Supplied text →
*** Block opens ***
Add Labkit::RateLimit shadow + enforce middleware for Rack::Attack (stage 2b)

Summary

Stage 2b of the Rack::Attack-to-Labkit::RateLimit migration. Adds Gitlab::Middleware::LabkitRackRateLimit, mounted directly above Rack::Attack, which runs Labkit::RateLimit for the middleware-level request throttles in two modes, gated per cohort by wip feature flags:

  • Shadow: labkit evaluates every request in parallel, increments its own counter in a disjoint labkit:rl: keyspace, and records whether it agrees with Rack::Attack — but never blocks.
  • Enforce: labkit's decision blocks. On a block it renders a 429 byte-identical to the legacy Rack::Attack response (status, body, the seven RateLimit-* headers, and Retry-After); on allow the request falls through to Rack::Attack, which still enforces.

The new middleware classifies bypass and allowlist itself rather than only observing Rack::Attack: a bypassed request matches a first-position :allow rule present in every limiter, which counts the hit (making the otherwise invisible safelist short-circuit observable) and skips the throttle rules; an allowlisted user resolves to no requester, so the authenticated rules' presence gate suppresses them. Rack::Attack still owns the safelist and enforces both, so a bypassed or allowlisted request is allowed by both stacks. The two stacks never share a Redis key, so neither can corrupt the other's counter, and labkit fails open on any Redis error.

What's here

  • Shadow middleware that classifies each request for labkit independently of Rack::Attack: ClassifiedRequest#labkit_facts re-expresses what each throttle_*? predicate decides as a flat fact context, without calling those predicates, so the shadow can surface a classification difference rather than echo the legacy stack. Limit and period are still read from Rack::Attack's own throttle definitions (via the new Gitlab::RackAttack.all_throttle_definitions) so the two stacks stay in lock-step when an admin changes a limit at runtime; that coupling is removed in phase 2 when configuration moves into labkit. It reads env['rack.attack.throttle_data'] on the way back up to compare decisions.
  • Limiters: rack_request (general throttles) and rack_request_protected_paths (protected-path throttles, which overlap general ones and so need their own counters); in EE a third rack_request_incident_management carries the incident-management throttle, which overlaps the general web throttle the same way. Rules are generated 1-to-1 from every Rack::Attack throttle: the 20 CE throttles plus the EE incident-management throttle. Cohort gating is structural (a limiter is built only from the rules whose cohort is live), so the rule matches carry no cohort and need no change when the flags are removed.
  • Dry-run throttles map to labkit :log: a throttle Rack::Attack runs in track mode (per GITLAB_THROTTLE_DRY_RUN, for example throttle_authenticated_git_http on .com) gets its labkit rule built with action: :log instead of :block. It is still counted in the shadow keyspace but its result is never a block, so it stays observe-only under labkit enforce, mirroring Rack::Attack. The single source of truth for "is this dry-run" is Gitlab::RackAttack.track?, which both stacks read. Divergence recording skips these throttles: Rack::Attack's track still annotates a count that reads as exceeded when over the limit, while labkit's :log result does not, so comparing them would record a spurious diverge.
*** Block closes ***
Problem set →
**A)** In the stage 2b description, where is the new Gitlab::Middleware::LabkitRackRateLimit middleware mounted?
**B)** Please list every limiter named in the stage 2b description.

Information given →
*** Block opens ***
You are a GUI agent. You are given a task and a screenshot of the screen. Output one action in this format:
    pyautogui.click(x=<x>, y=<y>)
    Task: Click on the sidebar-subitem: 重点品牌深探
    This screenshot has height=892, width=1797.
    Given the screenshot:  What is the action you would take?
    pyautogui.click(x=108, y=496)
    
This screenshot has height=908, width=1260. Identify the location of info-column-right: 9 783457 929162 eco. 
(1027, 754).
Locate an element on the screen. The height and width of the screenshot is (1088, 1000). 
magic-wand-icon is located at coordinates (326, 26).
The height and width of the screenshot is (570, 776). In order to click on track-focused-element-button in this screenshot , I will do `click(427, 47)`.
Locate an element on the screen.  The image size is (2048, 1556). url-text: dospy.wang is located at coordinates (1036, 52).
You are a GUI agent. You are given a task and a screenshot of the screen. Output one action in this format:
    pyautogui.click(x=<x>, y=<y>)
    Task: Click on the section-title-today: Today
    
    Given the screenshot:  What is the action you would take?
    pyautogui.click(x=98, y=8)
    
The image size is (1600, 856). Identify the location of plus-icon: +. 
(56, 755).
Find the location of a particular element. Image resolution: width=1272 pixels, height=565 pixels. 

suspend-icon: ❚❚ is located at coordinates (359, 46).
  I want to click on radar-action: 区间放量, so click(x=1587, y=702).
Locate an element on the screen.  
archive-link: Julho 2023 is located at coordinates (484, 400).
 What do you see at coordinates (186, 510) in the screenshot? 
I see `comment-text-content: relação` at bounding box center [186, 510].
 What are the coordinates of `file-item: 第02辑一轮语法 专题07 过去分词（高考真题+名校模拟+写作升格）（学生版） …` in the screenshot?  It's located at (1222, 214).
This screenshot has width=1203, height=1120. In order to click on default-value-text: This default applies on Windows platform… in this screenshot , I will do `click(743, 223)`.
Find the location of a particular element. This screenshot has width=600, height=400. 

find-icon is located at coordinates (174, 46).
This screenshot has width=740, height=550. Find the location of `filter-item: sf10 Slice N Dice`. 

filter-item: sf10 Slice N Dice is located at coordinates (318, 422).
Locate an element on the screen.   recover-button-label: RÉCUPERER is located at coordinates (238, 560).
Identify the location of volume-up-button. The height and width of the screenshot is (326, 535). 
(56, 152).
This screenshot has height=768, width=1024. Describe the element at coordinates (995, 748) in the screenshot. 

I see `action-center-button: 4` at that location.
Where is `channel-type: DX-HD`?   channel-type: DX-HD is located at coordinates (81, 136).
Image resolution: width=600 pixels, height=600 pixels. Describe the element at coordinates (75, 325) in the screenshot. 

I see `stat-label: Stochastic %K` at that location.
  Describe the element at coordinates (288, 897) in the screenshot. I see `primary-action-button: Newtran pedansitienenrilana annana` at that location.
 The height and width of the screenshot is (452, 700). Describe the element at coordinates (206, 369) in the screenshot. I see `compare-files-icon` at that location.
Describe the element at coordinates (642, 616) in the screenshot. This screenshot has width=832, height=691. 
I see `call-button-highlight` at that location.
*** Block closes ***
Answers to the exercise →
**A)** Directly above Rack::Attack.

**B)** rack_request, rack_request_protected_paths, rack_request_incident_management (in EE)